当時の大スターとして精進を怠らず、実際に長きに渡り舞台に立ち続けた経験を持つ世阿弥という方が後世に残した「花伝書」は、他を圧倒する磨かれた知性と美意識から来る洞察力と説得力があり、
又ここに書かれている内容には、いつの時代にも私達人間の人生にも当てはまる様な"普遍性"というものが流れているので、いつ何処の部分を読んでも私は感動してしまいます。
( ・・) ~ ☆彡☆彡☆彡
良く舞台人は「華(※世阿弥は"花"と表現しています♪)が有る」とか、「華が無い」とか表現される事がありますが、世阿弥はそれを自分にも、自分以外の役者にも、常にシビアに大変厳しい目を向けていた偉大な舞台人だった様に思います。
世阿弥は舞台に於ける「花」や「面白味」という華やかさや楽しさを始め、人柄から来る「チャーミングな魅力」や「温かみ」、中身が有るからこそ醸し出せる「本物のカッコ良さ」や「クールさ」、
そして実は一番難しいジャンルかもしれないと私が思う、センスを問われる「軽やかなひょうきんさ」というもの含めた、その人が持つ雰囲気=オーラというのは、生まれ持った資質から来るものが大きく、
自分の努力だけではコントロールできないものであるという事も、舞台人として熟知していた方だと思います。
——
(課題の内容)
1. 世阿弥に関する文章において、筆者が「実は一番難しいジャンルかもしれない」と考えているものは何ですか。
2. 世阿弥に関する文章を、最後の文の後から書き継いでください。

(抜粋データ)
——
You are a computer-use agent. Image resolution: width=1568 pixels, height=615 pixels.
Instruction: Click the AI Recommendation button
——
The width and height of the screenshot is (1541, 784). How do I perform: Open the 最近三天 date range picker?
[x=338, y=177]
——
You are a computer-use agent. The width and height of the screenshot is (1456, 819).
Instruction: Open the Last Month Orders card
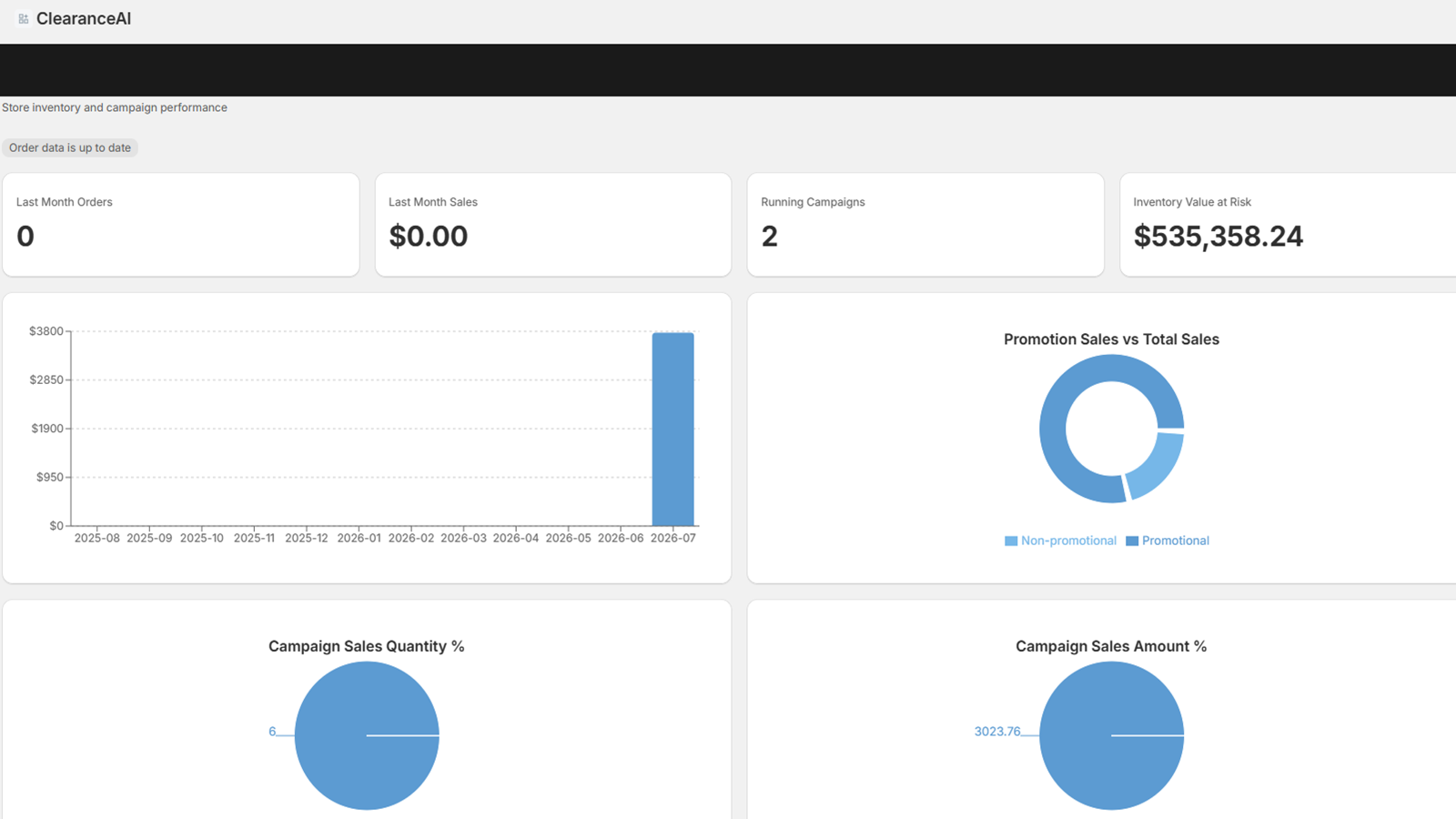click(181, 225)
——
(課題への解答)
1. センスを問われる「軽やかなひょうきんさ」です。

2.
( ・・) ~ ☆彡&★彡
つまり本質的に「華(花)=雰囲気というものは、生まれ持ったものが大きく、どんなに努力しても得られないものでもある=無いものは無い」という事があるのですが、
それ故に、生まれ持った華(花)や面白味というものを持つ事ができない演じ手が無知である場合、それを謙虚に認める事ができずに、
その嫉妬心から生まれる激しい闘争心や対抗意識に駆られ、自分が勝手にライバル視する相手に、何が何でも勝とうとする為に陥る、病的なまでの涙ぐましくも空しい努力に対しては、
実にシビアに「生まれ持っていないものを、無理矢理得ようとする見苦しさ」や、「無いものを、あたかも有る様に見せようとする滑稽さ」として観察していた様に思います。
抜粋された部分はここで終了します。